**Consignes de l'exercice**
1. Expliquez en une à trois phrases pourquoi, d'après l'extrait, le plan de réduction des cheptels bovins a été imposé aux Pays-Bas en 2012.
2. Selon l'extrait, de quelle proportion le plan néerlandais réduisait-il les cheptels bovins ?

**Extrait du document**
━━━━━━━━━━━━━━━━━━━━
Pays-Bas, Irlande, Belgique : l’écologie devenue brutale
Cette logique a quitté le terrain théorique pour devenir politique coercitive.
Aux Pays-Bas, sous le gouvernement de Mark Rutte (recasé depuis à l’OTAN…), en 2012, un plan de réduction de près de 30 % des cheptels bovins est imposé pour respecter les normes azote et les objectifs climatiques. Résultat : expropriations, rachats forcés de fermes, ruine programmée de milliers d’exploitations. Les éleveurs se sont révoltés. Autoroutes bloquées, affrontements avec la police, un pays agricole historiquement prospère mis à genoux au nom de l’écologie.
En Irlande, l’un des plus grands producteurs européens de viande bovine, les mêmes objectifs sont désormais à l’étude. En Belgique, les mêmes contraintes environnementales servent de levier pour fermer des exploitations. Partout le discours est identique : « Il faut sauver la planète ». Et partout le résultat est le même : disparition de l’éleveur indépendant.
La DNC, accélérateur technocratique de la décroissance agricole
C’est ici que la DNC joue un rôle décisif. Elle permet de transformer un choix politique en obligation sanitaire. L’abattage n’est plus débattu : il est ordonné. L’éleveur n’est plus un acteur économique : il devient un exécutant. Le troupeau n’est plus un patrimoine vivant : il devient une variable administrative.
━━━━━━━━━━━━━━━━━━━━
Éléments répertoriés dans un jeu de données
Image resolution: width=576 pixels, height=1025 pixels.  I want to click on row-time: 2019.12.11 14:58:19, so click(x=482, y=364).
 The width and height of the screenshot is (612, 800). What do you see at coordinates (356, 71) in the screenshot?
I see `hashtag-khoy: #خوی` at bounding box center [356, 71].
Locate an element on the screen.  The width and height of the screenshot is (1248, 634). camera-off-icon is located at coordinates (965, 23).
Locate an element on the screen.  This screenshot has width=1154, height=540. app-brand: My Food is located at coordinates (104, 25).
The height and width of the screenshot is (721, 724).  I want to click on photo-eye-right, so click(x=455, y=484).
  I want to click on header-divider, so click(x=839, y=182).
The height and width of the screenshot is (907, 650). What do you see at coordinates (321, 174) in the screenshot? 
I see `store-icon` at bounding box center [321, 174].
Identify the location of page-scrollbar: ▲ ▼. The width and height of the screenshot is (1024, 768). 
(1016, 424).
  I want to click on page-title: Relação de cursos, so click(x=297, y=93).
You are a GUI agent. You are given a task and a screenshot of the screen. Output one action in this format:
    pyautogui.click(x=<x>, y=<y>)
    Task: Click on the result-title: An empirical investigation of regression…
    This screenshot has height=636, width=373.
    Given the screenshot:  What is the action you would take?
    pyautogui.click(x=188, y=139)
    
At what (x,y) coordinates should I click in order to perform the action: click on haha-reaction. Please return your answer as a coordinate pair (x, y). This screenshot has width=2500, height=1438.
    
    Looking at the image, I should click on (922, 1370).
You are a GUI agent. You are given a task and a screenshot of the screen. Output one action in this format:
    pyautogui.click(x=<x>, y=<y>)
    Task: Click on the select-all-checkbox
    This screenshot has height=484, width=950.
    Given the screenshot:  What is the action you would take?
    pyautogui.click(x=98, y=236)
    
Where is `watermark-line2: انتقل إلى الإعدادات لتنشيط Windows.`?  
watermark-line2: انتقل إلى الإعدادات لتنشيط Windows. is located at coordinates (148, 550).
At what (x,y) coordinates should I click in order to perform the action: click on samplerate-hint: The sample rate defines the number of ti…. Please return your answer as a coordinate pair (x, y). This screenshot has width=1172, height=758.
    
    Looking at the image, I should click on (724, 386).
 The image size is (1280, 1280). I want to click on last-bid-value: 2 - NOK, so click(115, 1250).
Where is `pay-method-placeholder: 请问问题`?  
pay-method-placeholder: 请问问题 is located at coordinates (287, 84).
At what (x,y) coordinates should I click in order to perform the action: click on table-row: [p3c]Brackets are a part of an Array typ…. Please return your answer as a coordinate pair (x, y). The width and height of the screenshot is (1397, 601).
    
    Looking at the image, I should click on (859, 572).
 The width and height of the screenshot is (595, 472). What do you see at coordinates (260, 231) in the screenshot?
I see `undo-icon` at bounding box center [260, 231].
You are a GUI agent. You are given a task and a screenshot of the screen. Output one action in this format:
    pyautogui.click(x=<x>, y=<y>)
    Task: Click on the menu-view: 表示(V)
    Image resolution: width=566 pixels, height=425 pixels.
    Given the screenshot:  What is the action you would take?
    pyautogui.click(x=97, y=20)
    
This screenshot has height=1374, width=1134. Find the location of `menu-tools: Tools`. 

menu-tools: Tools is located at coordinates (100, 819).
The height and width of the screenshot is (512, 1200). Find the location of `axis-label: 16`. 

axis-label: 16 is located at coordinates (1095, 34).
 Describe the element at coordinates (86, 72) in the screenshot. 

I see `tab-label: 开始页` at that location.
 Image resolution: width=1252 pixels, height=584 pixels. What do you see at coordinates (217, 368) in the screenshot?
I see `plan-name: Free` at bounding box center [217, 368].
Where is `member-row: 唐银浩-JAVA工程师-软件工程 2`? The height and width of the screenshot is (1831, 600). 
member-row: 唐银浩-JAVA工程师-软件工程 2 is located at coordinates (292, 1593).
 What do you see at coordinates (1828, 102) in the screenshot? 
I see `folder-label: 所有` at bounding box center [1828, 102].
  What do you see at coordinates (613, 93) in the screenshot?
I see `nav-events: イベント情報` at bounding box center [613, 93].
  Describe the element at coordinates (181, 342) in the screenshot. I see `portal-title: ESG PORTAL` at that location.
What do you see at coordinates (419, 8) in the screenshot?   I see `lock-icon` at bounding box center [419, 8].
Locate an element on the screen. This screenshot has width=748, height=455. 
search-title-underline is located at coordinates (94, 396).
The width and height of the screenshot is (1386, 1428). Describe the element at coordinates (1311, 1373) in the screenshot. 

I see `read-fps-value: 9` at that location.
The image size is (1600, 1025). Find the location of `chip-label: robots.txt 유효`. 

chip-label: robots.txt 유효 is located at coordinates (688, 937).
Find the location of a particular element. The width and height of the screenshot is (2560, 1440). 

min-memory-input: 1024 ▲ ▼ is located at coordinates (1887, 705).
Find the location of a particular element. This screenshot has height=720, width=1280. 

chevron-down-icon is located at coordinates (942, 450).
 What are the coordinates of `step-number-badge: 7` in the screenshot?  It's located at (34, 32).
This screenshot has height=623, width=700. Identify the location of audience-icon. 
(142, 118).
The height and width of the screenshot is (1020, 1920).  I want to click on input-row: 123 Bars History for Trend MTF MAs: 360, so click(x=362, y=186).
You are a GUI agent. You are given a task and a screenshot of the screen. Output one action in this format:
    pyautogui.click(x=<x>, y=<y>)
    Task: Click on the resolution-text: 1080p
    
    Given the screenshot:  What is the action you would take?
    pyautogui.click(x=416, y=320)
━━━━━━━━━━━━━━━━━━━━
**Réponses numérotées**
1. Le plan a été imposé pour respecter les normes azote et les objectifs climatiques.

2. De près de 30 %.